AIM OF THE EXERCISE
Repeat the entire listing below exactly.

INFORMATION SUPPLIED
BEGIN
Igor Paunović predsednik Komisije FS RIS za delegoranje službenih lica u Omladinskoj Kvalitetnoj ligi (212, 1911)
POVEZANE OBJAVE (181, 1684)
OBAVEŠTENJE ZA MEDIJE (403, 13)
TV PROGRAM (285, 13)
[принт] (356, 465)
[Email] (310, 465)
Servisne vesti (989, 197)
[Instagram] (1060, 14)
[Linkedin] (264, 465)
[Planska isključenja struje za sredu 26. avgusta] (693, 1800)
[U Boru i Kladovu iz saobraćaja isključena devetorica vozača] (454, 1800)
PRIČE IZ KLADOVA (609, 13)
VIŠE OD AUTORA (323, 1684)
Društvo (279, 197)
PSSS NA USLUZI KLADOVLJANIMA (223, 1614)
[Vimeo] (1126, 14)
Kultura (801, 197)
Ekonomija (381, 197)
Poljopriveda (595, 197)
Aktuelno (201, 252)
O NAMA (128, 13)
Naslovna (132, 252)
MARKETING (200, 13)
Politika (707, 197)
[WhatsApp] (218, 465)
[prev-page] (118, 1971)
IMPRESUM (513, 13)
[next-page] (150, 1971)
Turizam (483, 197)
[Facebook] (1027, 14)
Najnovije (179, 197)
END
WRITTEN RESPONSE
Igor Paunović predsednik Komisije FS RIS za delegoranje službenih lica u Omladinskoj Kvalitetnoj ligi (212, 1911)
POVEZANE OBJAVE (181, 1684)
OBAVEŠTENJE ZA MEDIJE (403, 13)
TV PROGRAM (285, 13)
[принт] (356, 465)
[Email] (310, 465)
Servisne vesti (989, 197)
[Instagram] (1060, 14)
[Linkedin] (264, 465)
[Planska isključenja struje za sredu 26. avgusta] (693, 1800)
[U Boru i Kladovu iz saobraćaja isključena devetorica vozača] (454, 1800)
PRIČE IZ KLADOVA (609, 13)
VIŠE OD AUTORA (323, 1684)
Društvo (279, 197)
PSSS NA USLUZI KLADOVLJANIMA (223, 1614)
[Vimeo] (1126, 14)
Kultura (801, 197)
Ekonomija (381, 197)
Poljopriveda (595, 197)
Aktuelno (201, 252)
O NAMA (128, 13)
Naslovna (132, 252)
MARKETING (200, 13)
Politika (707, 197)
[WhatsApp] (218, 465)
[prev-page] (118, 1971)
IMPRESUM (513, 13)
[next-page] (150, 1971)
Turizam (483, 197)
[Facebook] (1027, 14)
Najnovije (179, 197)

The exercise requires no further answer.